EXERCISE GOAL >> Count every line below containing "تصميم"; state the number only.
:::
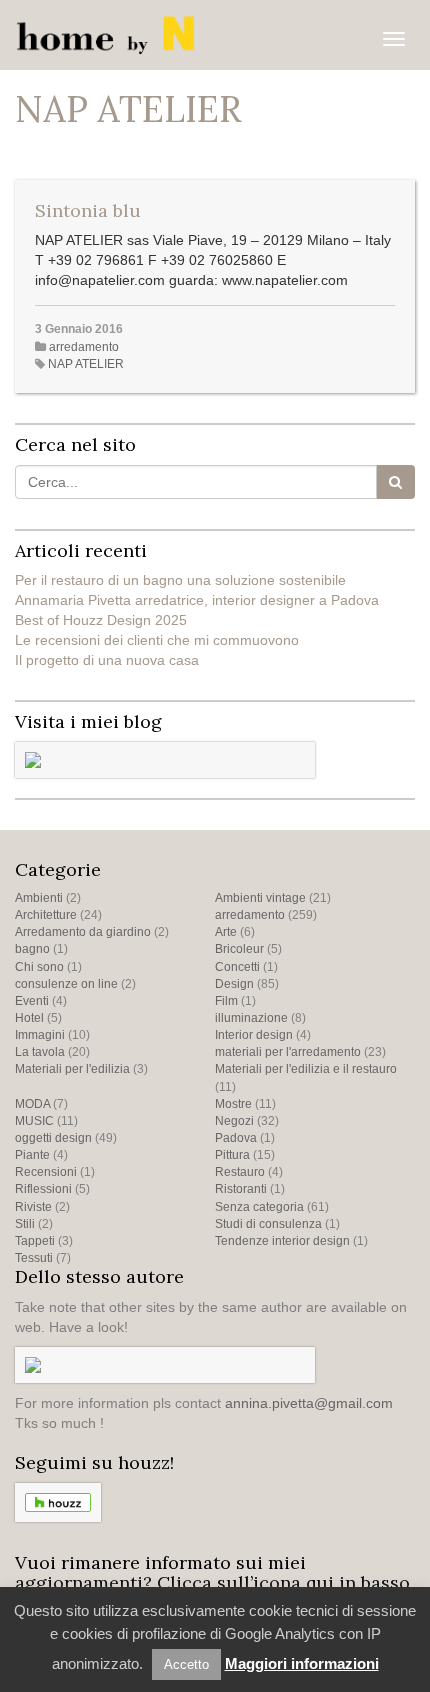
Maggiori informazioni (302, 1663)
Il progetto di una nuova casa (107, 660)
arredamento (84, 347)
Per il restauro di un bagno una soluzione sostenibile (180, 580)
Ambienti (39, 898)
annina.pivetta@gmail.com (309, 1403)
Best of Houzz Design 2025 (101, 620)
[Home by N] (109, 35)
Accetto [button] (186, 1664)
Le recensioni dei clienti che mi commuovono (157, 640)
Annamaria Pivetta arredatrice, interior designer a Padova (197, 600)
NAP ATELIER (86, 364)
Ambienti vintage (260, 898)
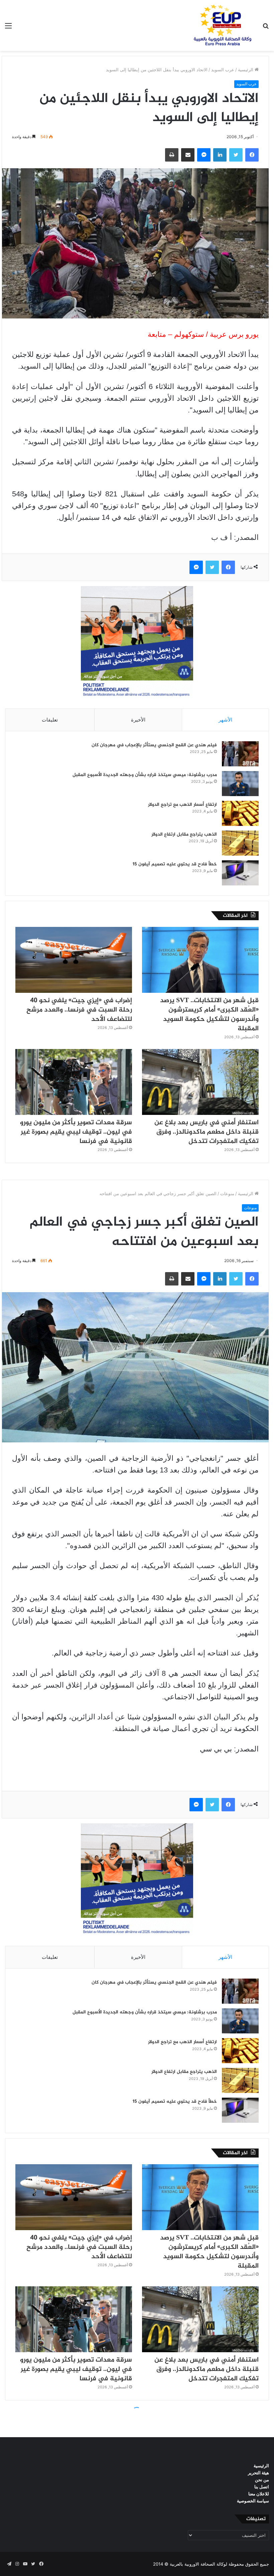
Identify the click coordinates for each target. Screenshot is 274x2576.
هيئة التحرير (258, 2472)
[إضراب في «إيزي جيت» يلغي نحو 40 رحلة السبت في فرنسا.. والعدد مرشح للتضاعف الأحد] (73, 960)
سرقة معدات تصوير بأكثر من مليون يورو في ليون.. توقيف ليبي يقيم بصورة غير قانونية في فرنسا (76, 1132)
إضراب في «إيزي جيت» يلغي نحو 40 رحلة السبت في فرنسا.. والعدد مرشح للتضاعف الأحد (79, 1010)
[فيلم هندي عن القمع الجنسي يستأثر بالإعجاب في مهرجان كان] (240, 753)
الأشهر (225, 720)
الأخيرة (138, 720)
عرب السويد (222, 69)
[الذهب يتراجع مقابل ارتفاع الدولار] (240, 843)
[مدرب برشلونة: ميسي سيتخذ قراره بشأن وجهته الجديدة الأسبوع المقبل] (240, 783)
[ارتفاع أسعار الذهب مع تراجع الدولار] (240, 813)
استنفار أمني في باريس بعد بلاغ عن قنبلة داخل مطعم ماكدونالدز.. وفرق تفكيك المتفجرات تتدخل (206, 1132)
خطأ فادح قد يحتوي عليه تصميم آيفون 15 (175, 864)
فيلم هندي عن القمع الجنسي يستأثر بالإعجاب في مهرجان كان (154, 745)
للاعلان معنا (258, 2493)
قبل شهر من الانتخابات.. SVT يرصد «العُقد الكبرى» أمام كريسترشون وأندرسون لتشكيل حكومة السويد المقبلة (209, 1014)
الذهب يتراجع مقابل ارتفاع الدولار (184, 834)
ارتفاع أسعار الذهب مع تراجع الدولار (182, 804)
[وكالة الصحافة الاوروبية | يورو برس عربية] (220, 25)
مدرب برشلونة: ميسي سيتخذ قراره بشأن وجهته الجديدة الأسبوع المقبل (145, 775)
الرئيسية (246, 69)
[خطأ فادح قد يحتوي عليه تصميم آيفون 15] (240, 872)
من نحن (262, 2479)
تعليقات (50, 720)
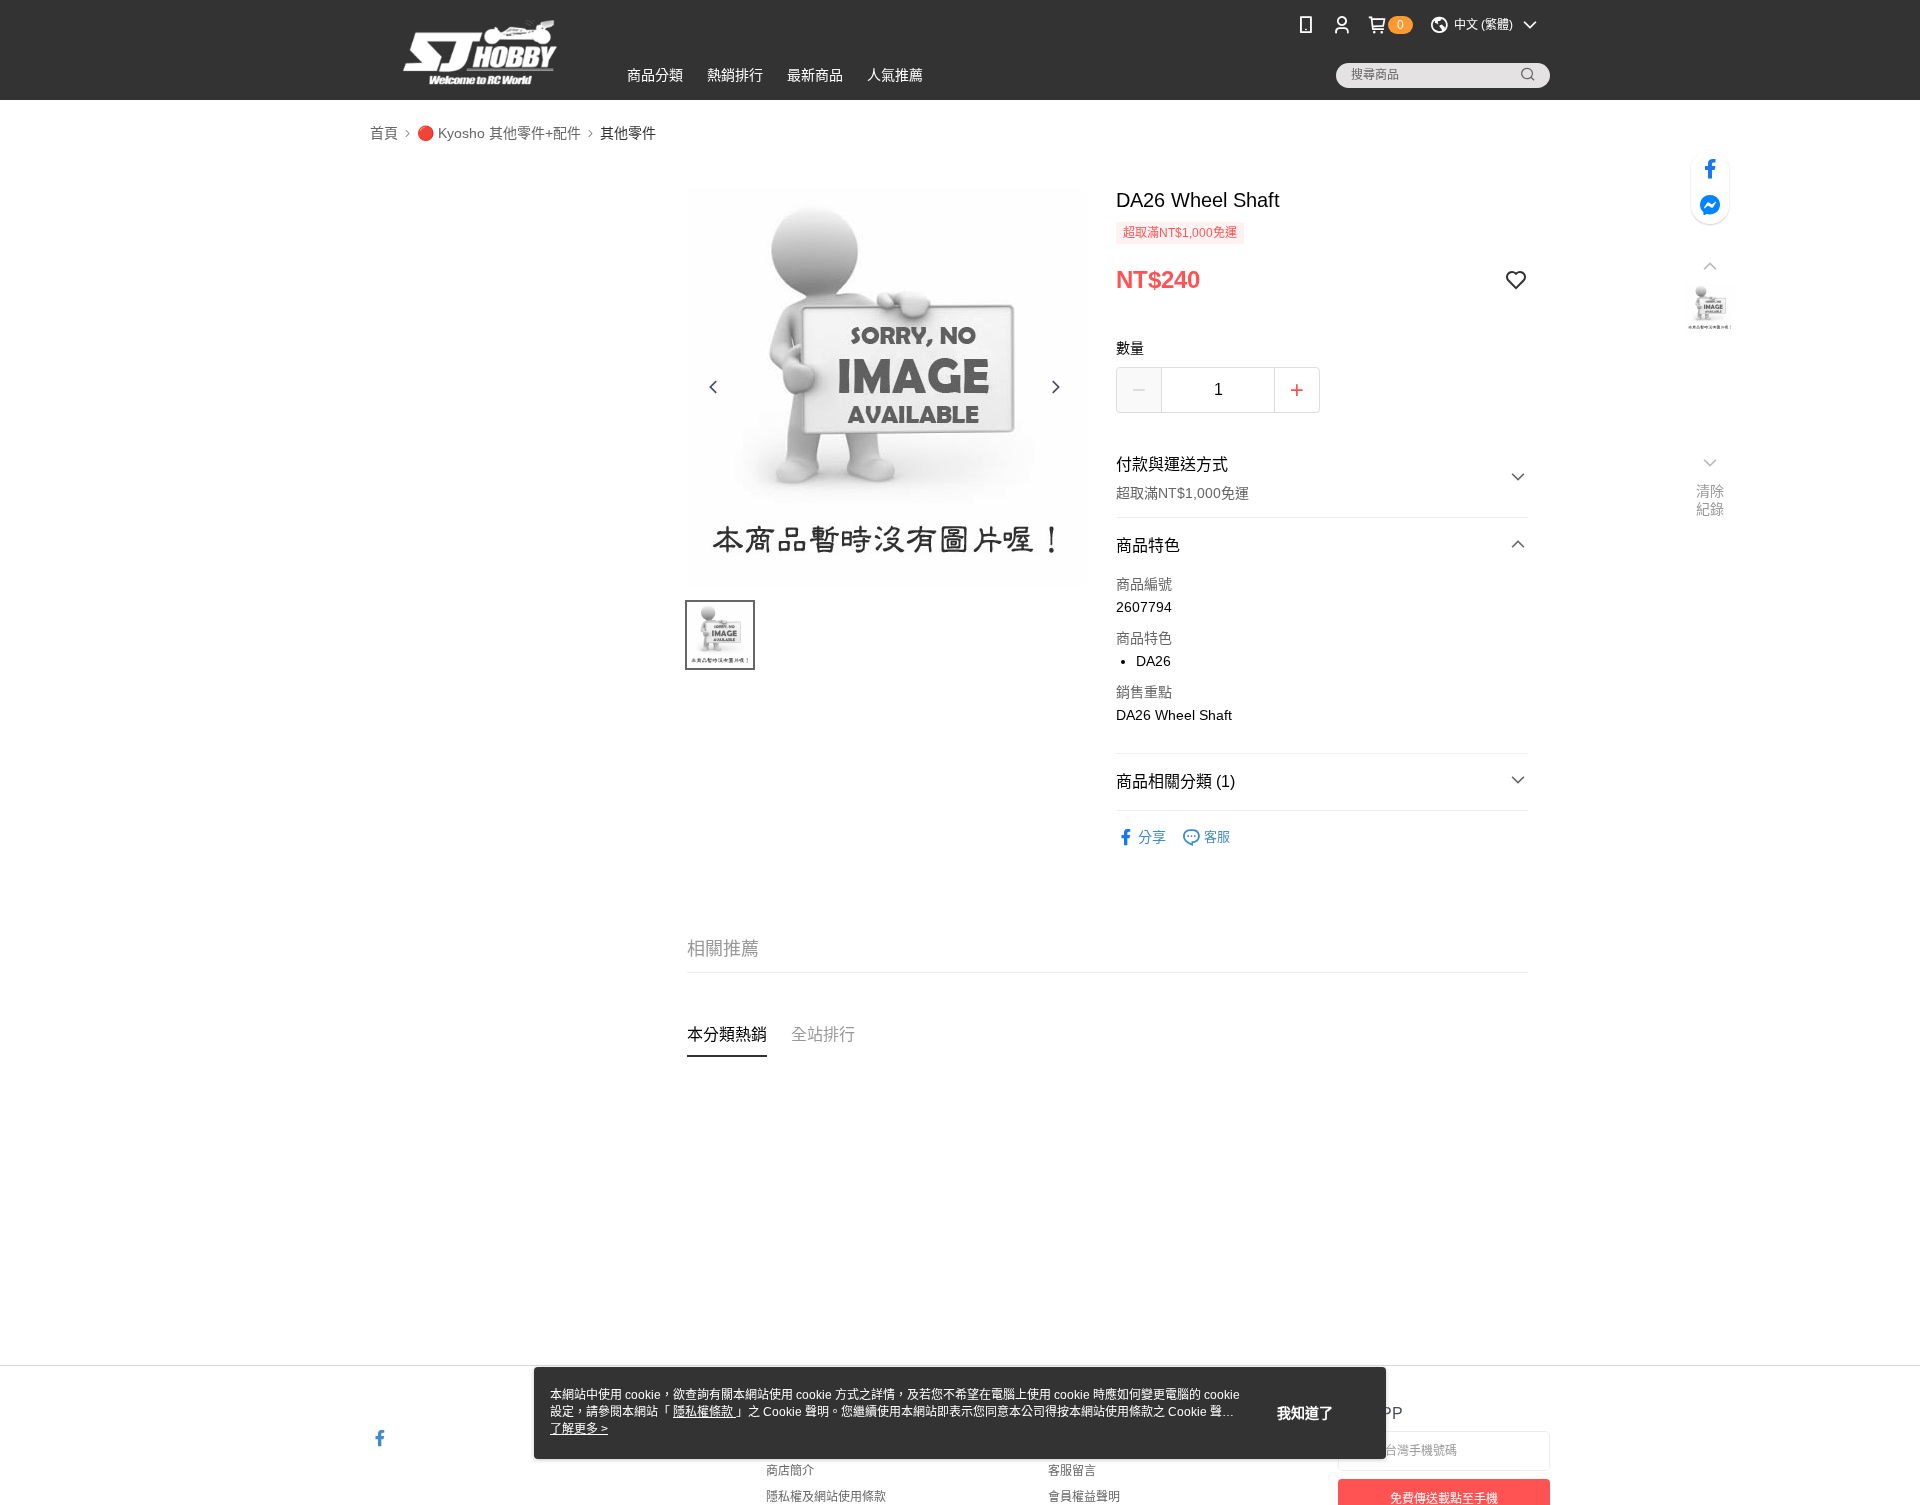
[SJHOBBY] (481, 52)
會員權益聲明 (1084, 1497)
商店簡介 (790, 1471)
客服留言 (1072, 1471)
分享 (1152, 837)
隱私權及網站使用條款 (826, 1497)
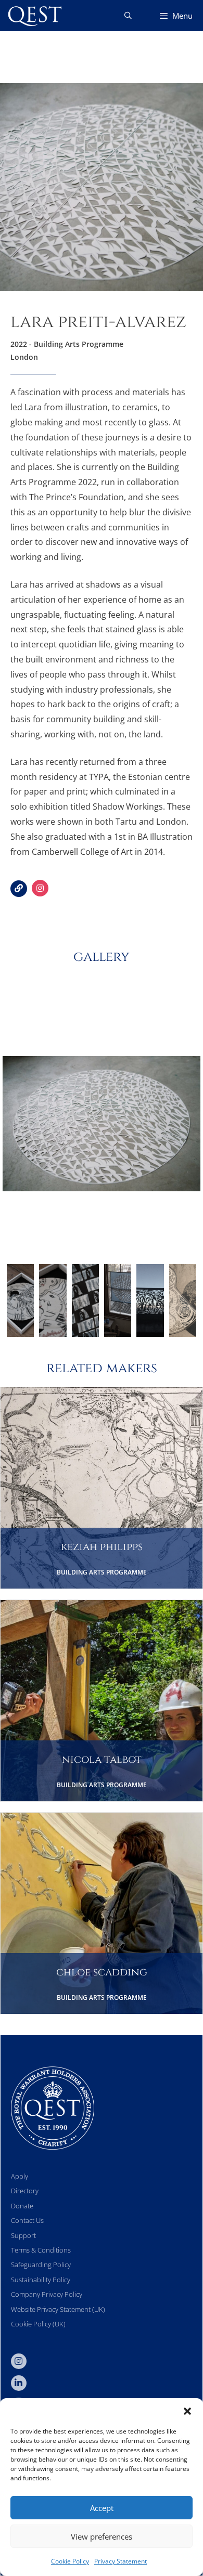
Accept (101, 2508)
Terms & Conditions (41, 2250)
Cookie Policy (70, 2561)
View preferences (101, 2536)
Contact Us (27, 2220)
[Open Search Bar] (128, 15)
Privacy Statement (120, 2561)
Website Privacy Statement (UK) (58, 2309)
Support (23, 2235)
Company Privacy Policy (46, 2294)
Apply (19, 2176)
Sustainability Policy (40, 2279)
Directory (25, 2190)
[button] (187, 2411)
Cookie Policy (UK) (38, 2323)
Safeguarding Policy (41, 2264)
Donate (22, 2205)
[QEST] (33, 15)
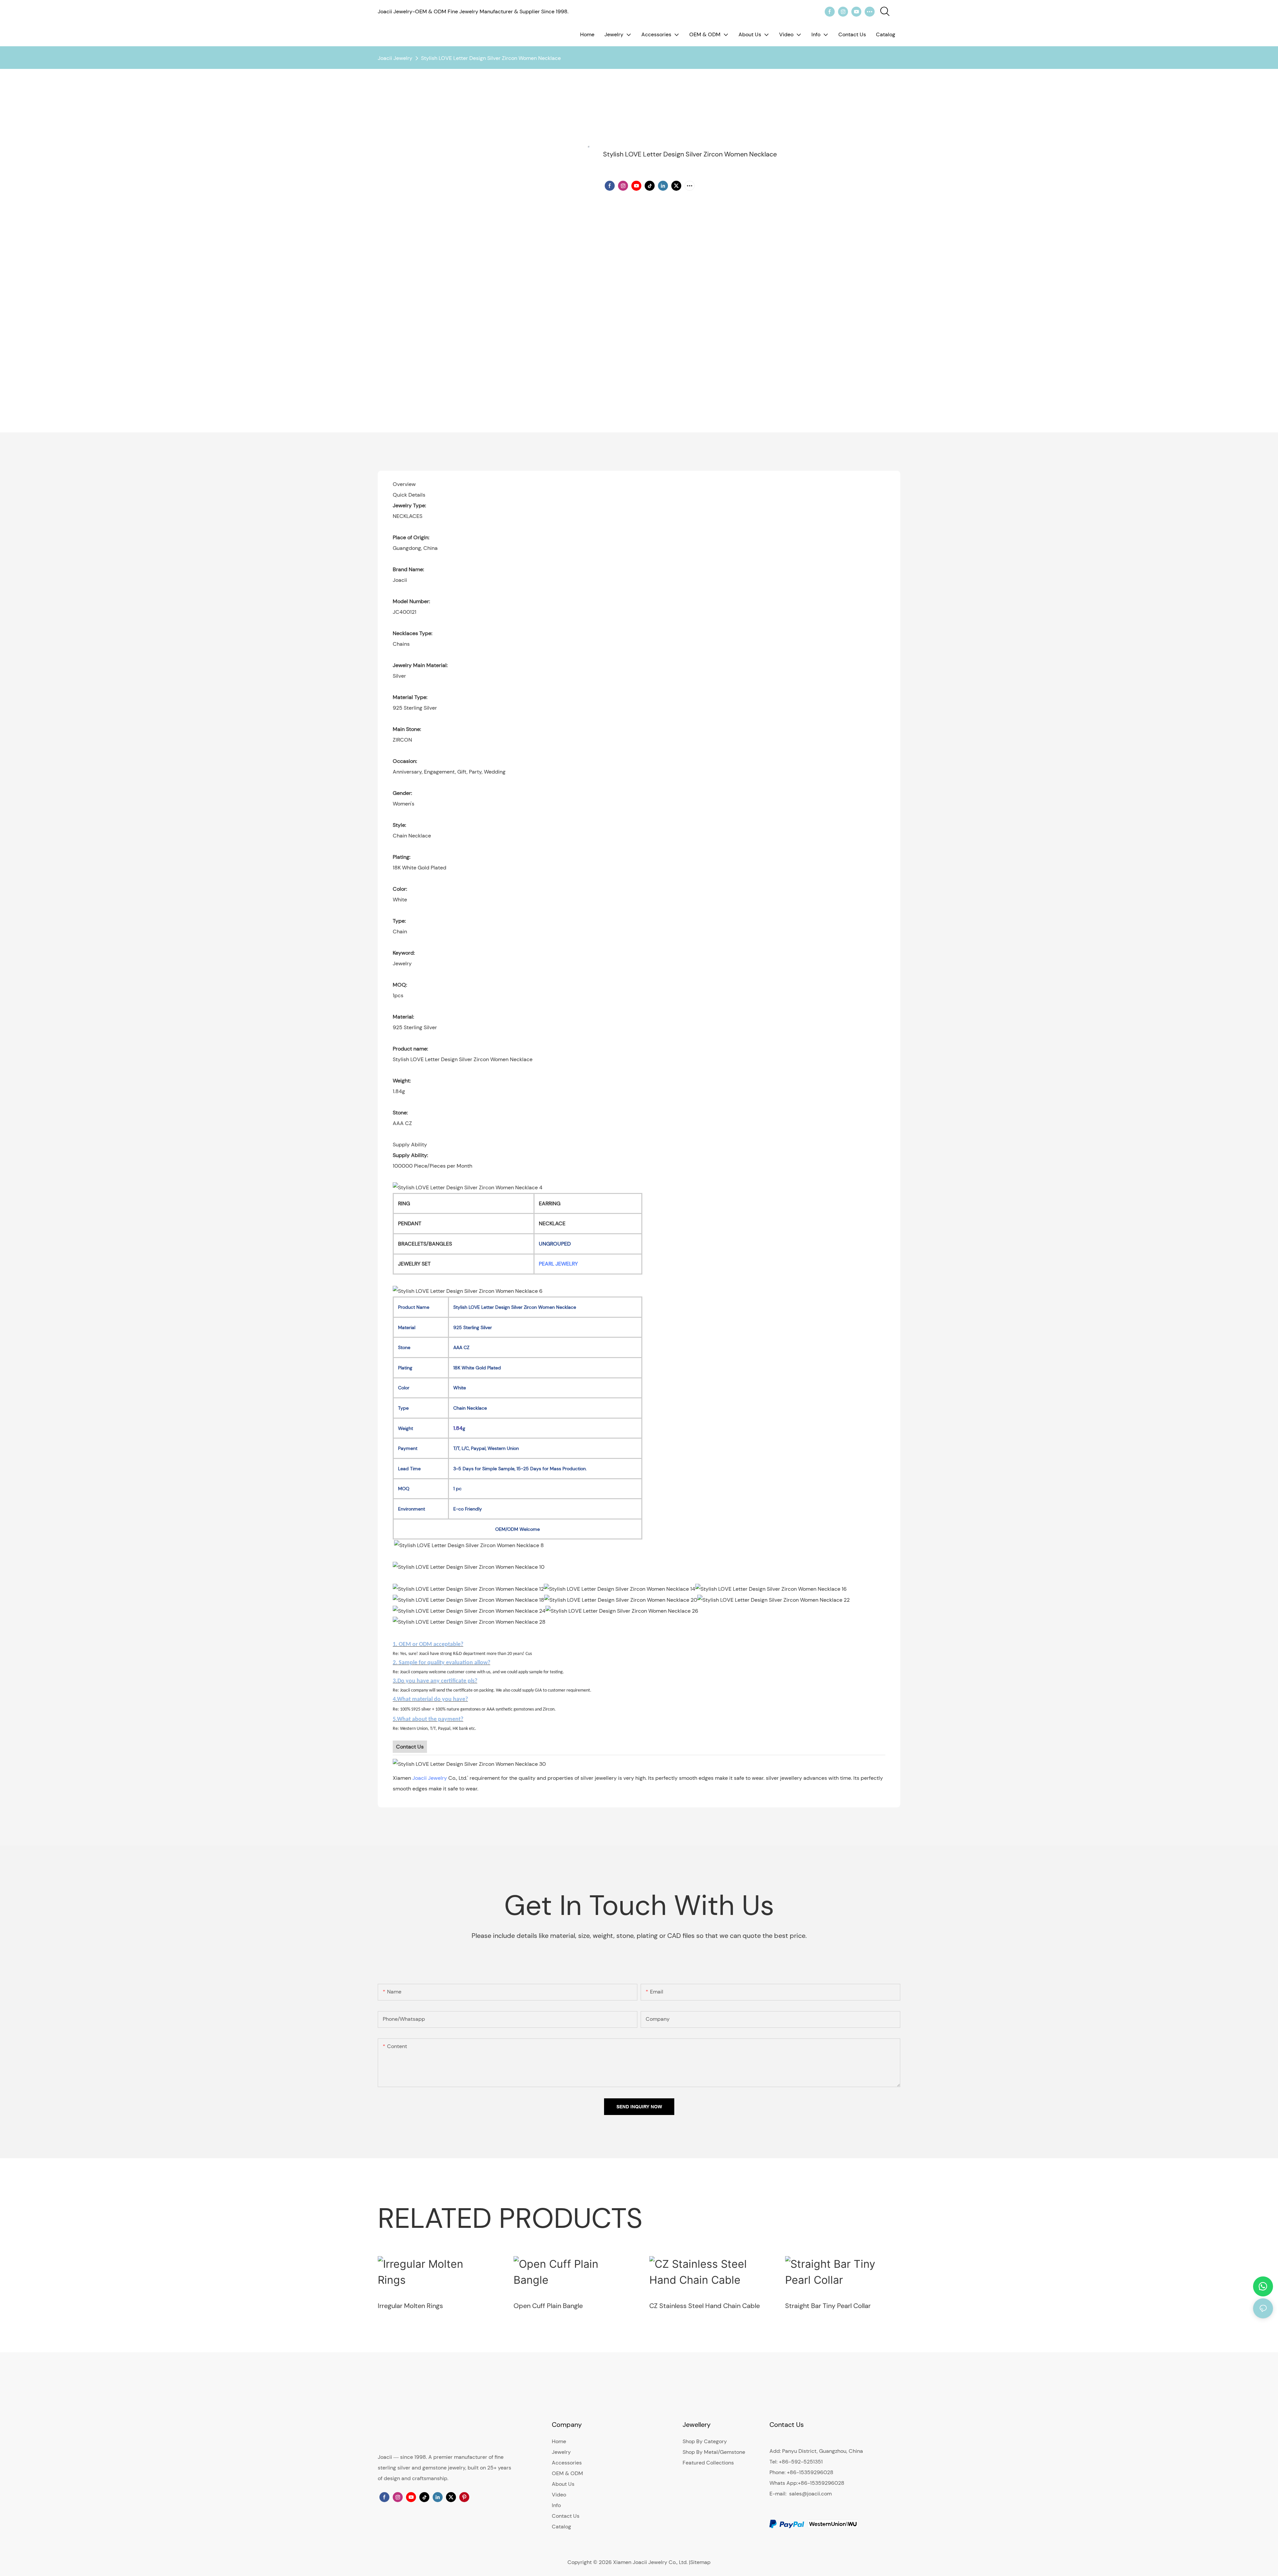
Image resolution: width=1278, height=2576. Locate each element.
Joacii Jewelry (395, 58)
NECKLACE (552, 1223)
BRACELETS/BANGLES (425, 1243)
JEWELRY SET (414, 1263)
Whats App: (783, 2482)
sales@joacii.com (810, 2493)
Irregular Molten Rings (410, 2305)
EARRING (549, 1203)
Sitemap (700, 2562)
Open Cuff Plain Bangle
:::
SOLVED EXERCISE >> 2